Same Track, Different Train

Worried about the inverted yield curve? Look at the bigger picture

Market indicators are unfailingly accurate, until one day they're not.

Consider the inverted yield curve, which happens when long-term yields fall below those on the short end. Many market participants consider an inverted yield curve a harbinger of economic doom. Long-term investors, the reasoning goes, will settle for lower yields now if they expect the economy's growth to slow in the future.

The curve inverted in early 2006 during the Fed's rate-raising program. Long-term yields were already under pressure from moderating economic growth, benign inflation, and strong demand for Treasury securities from Asia and the Middle East. Although the Fed ended its tightening campaign in June, the yield curve remains modestly inverted because the factors pressuring long-term yields remain largely in place.

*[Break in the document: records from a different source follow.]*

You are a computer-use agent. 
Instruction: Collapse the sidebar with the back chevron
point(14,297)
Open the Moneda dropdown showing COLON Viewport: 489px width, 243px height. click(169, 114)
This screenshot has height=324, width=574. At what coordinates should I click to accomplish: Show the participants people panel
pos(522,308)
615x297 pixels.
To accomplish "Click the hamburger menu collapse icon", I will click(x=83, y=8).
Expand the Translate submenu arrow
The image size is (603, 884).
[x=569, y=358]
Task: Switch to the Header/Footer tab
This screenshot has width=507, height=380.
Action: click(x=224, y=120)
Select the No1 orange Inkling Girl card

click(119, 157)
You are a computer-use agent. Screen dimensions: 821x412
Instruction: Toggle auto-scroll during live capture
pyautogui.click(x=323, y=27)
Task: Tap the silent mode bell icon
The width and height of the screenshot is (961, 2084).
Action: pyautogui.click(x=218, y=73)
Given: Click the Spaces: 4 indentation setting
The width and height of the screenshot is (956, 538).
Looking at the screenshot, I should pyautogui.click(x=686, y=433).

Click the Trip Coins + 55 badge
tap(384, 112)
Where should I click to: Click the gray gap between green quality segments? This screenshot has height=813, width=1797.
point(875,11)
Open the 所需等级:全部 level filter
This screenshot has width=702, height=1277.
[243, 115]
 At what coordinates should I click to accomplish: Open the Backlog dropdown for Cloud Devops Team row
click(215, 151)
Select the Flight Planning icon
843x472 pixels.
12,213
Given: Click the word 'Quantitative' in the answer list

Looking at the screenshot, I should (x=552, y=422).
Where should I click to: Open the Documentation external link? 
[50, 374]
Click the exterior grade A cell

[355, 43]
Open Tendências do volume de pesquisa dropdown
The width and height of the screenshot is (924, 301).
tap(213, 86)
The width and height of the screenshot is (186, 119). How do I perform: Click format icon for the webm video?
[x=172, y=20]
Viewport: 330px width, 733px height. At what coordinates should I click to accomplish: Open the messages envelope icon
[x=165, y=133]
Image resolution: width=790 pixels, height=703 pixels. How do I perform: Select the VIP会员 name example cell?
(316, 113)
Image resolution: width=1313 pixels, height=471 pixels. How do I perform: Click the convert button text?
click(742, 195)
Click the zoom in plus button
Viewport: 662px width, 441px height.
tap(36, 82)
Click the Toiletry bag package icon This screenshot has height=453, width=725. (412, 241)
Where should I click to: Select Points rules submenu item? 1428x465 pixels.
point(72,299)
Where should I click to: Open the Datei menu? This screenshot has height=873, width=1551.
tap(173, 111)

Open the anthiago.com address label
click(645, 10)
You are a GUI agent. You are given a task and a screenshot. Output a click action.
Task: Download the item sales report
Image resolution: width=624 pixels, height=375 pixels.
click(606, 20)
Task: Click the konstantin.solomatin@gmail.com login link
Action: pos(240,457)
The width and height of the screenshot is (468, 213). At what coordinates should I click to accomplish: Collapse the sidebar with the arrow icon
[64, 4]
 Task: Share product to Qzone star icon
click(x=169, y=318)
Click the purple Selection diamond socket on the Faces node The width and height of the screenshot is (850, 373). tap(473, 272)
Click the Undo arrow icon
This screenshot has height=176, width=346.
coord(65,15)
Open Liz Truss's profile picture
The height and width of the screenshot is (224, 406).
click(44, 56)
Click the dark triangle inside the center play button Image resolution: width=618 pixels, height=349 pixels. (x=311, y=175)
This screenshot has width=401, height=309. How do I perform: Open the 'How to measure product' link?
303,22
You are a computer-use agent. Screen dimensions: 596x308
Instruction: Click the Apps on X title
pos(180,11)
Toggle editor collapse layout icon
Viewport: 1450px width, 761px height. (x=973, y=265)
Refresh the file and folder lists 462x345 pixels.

Given this indicator's past accuracy in predicting economic contractions, many investors believe a recession is near and corporate profits will deteriorate. And in light of Europe, Asia, and Latin America's dependence on U.S. consumer and business spending, investor confidence in international growth has also weakened. Many market watchers, assuming global profits have peaked for the current cycle, advocate significantly reducing, or hedging, equity allocations, both domestic and foreign.

S&P Equity Strategy believes that while modest portfolio rebalancing is certainly appropriate after recent gains, a major reduction in equity exposure might prove premature and costly.

In these times, capital flows around the world more freely than ever - meaning the global yield curve is far more relevant in assessing U.S. economic and profit trends than its domestic counterpart. Growing S&P 500 international revenue exposure (41% in 2005 vs. 32% in 2000), record cross-border M&A activity, and unprecedented outsourcing are but three examples of increasing global interdependence. Investors should therefore take the broadest possible view of the investment landscape. The sensitivity of U.S. multinationals to domestic interest rates has receded, thanks to their round-the-clock access to deep pools of global liquidity.

Unlike the U.S. yield curve, the GDP-weighted global yield curve is positive, with nine of the world's 11 largest economies boasting higher long-term than short-term interest rates. We believe this helps explain much of the recent resilience of both the U.S. economy and corporate earnings in the face of the inverted yield curve in the United States.

Recent economic data do not point to a recession. S&P Economics forecasts 2.6% real U.S. GDP growth in 2007, a far cry from a recession. Although sharply lower oil prices are helping the economic outlook, we believe the positive slope of the global yield curve is bolstering economic underpinnings, including a strong job market, robust non-residential construction, and historically healthy productivity growth, all of which depend heavily on ready access to financing. While S&P 500 profit growth is clearly slowing - to an estimated 9% in 2007 from a projected 14% in 2006 - it is still expected to be better than the long-term average of 7%.

We maintain our 60% equity allocation: 40% domestic and 20% foreign. Our U.S. allocation includes 34% in large-caps (SPY), 4% in mid-caps (MDY) and 2% in small-caps (IJR). The international allocation includes a 15% weighting in developed overseas markets like Europe, Japan, and Australia (EFA) and a 5% emerging market weighting (EEM), which includes China, India, South Korea, Taiwan, Latin America, Eastern Europe, Africa, and the Middle East.